With atmospheric greenhouse gas levels at their highest in history, many researchers have been contemplating one question: How can we reutilize carbon dioxide?
One new study reports a new catalyst with the ability to execute highly selective conversion of carbon dioxide into ethylene, producing an important source material for the chemical industry.
The push to convert carbon dioxide into useful chemicals is not a completely novel concept among the scientific community. For this study, researchers opted to make the process more efficient by implementing a new catalyst with higher selectivity to produce more useful chemicals and less unwanted byproducts.
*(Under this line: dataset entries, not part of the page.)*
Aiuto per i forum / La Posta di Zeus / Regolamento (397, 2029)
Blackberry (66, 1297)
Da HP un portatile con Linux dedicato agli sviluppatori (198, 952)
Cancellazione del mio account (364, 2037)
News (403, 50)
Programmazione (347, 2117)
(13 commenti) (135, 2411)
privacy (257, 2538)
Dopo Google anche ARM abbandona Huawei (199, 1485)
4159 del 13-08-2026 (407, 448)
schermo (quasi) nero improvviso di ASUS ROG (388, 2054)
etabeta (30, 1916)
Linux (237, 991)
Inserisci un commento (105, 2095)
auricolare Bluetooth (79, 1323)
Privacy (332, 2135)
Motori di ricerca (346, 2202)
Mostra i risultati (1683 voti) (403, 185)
Ruhr-Universitӓt Bochum PhD student and ECS student member, Hemma Mistry, veered away from the traditional catalyst used in this process and instead opted for copper films treated with oxygen or hydrogen plasmas. By doing this, Mistry was able to alter surface properties for optimal performance.
(MORE: Read Mistry’s past ECS Meeting Abstract entitled, “Selectivity Control in the Electroreduction of CO2 over Nanostructured Catalysts.”)
This from Ruhr-Universitӓt Bochum:
The researchers also identified the reason why this form of plasma treatment has been successful. Using synchrotron radiation, they analysed the copper film’s chemical state during the catalysis of the reaction. Through these measurements, they detected the cause of the higher ethylene selectivity. The key component was positively charged copper ions at the catalyst surface.
“The results open up new possibilities for designing catalysts on the nanoscale with specific activity and selectivity,” says Beatriz Roldan Cuenya, co-author of the study.